Tim Steiner, chief executive of Ocado, has said that such a move would be “very damaging” for the country. He also called for an extension of tax breaks for employee ownership and entrepreneurs when they sell their companies.
“If you start a business and there’s a 20 per cent capital gains tax regime, if capital gains tax moves to 45 per cent, you’ve got to make an extra 45 per cent increase in the value before you’re going to end up with the same amount of money,” he said at an event organised by the Centre for Policy Studies, a centre-right think tank.
He said that the plan would encourage entrepreneurs to sell their businesses before the tax rise comes into force or to sell their stakes. “Or you leave the country, that’s the other option,” he added.

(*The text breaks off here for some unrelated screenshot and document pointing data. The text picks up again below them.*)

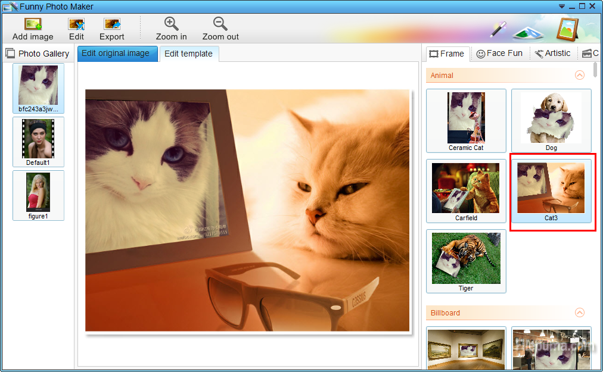Select the figure1 photo in gallery

click(38, 195)
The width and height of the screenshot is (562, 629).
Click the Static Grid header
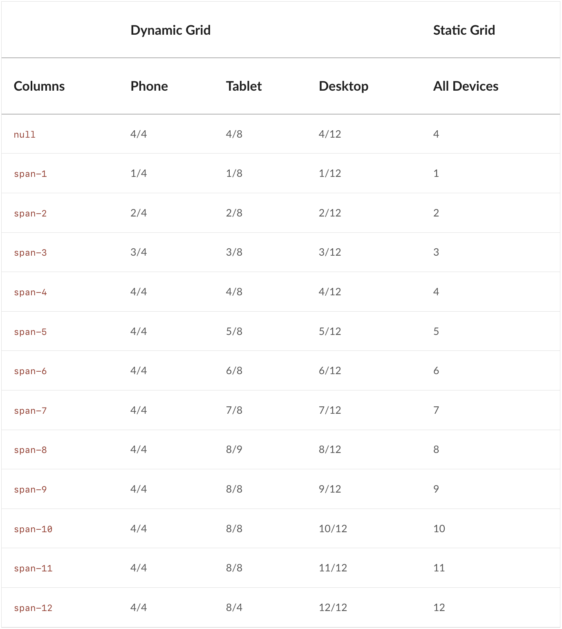tap(464, 30)
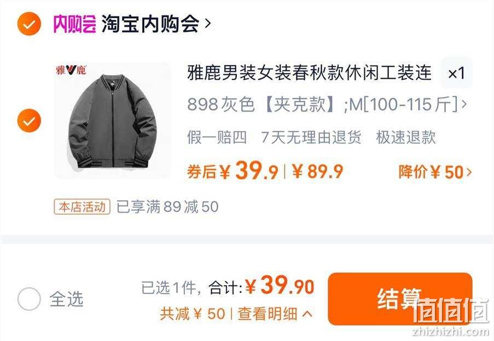Expand 降价¥50 price drop details
Screen dimensions: 494x341
pos(435,172)
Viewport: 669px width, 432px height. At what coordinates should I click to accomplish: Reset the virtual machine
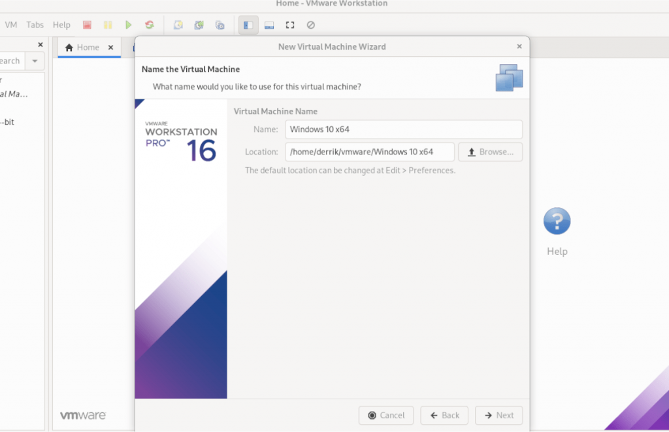[x=150, y=24]
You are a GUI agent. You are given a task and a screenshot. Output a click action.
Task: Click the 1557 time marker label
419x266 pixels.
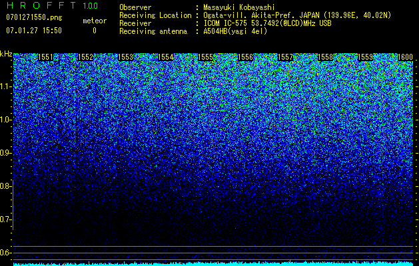[x=285, y=57]
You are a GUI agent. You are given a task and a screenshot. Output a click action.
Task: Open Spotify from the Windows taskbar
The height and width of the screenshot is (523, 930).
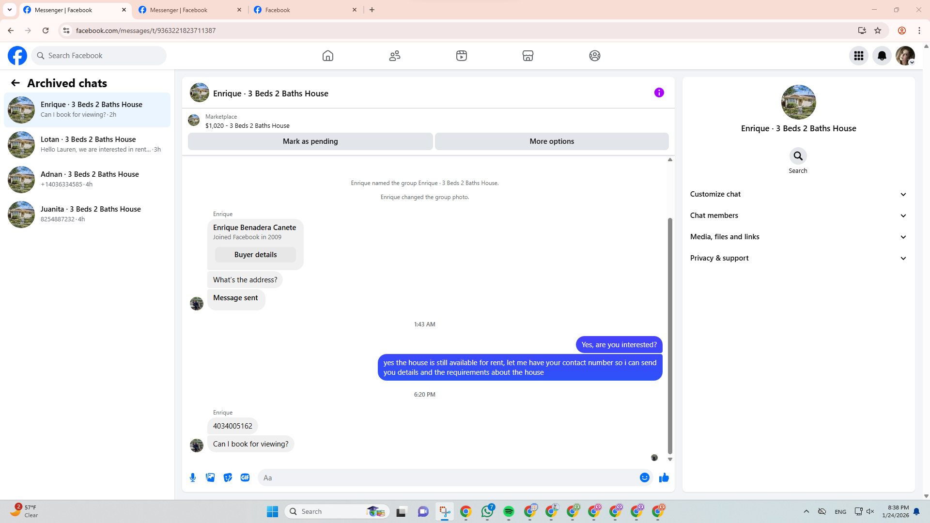(x=509, y=511)
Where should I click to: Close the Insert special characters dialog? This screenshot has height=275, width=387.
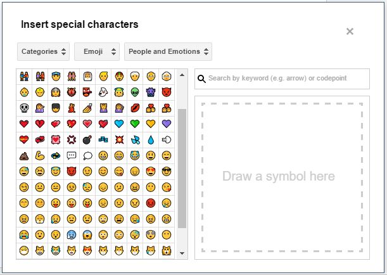(x=350, y=32)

Steiner, 51, is the latest business leader to voice his opposition to plans to align capital gains rates with higher income tax levels. Rishi Sunak, the chancellor, ordered a review into such measures in July.
A report from the Treasury’s Office of Tax Simplification also suggested lowering the threshold for paying the tax and curtailing business asset disposal relief, a tax break for entrepreneurs. It said that the changes could raise £14 billion for the public purse.
However, businesses have warned that the move could stifle the economic recovery and trigger an exodus of entrepreneurs. Steiner, a former Goldman Sachs bond trader who co-founded Ocado in 2000, said that entrepreneurs were already leaving the country.
“I understand the motivation to raise taxes. I understand people thinking this isn’t fair and that isn’t fair. But we’ve got to look at this on a global basis and you can go to other countries and do things at other rates.
“We need to encourage people to come to the UK, we need to encourage people to stay in the UK and we need to encourage people to grow big businesses in the UK.”
He called on the government to expand business asset disposal relief for entrepreneurs. The relief means that people selling all or part of their business qualify for a reduced capital gains rate of 10 per cent on qualifying assets under certain conditions. The relief, which costs the taxpayer about £2 billion a year, has been criticised as ineffective and expensive.
In order to qualify, entrepreneurs must hold at least 5 per cent of the ordinary share capital of the business. Steiner said that the threshold should be lowered. He also called for an expansion of the share option scheme, which allows employers to grant individual employees up to £30,000 of shares tax-free. Steiner said that the one-off allowance should be replaced by an annual allowance.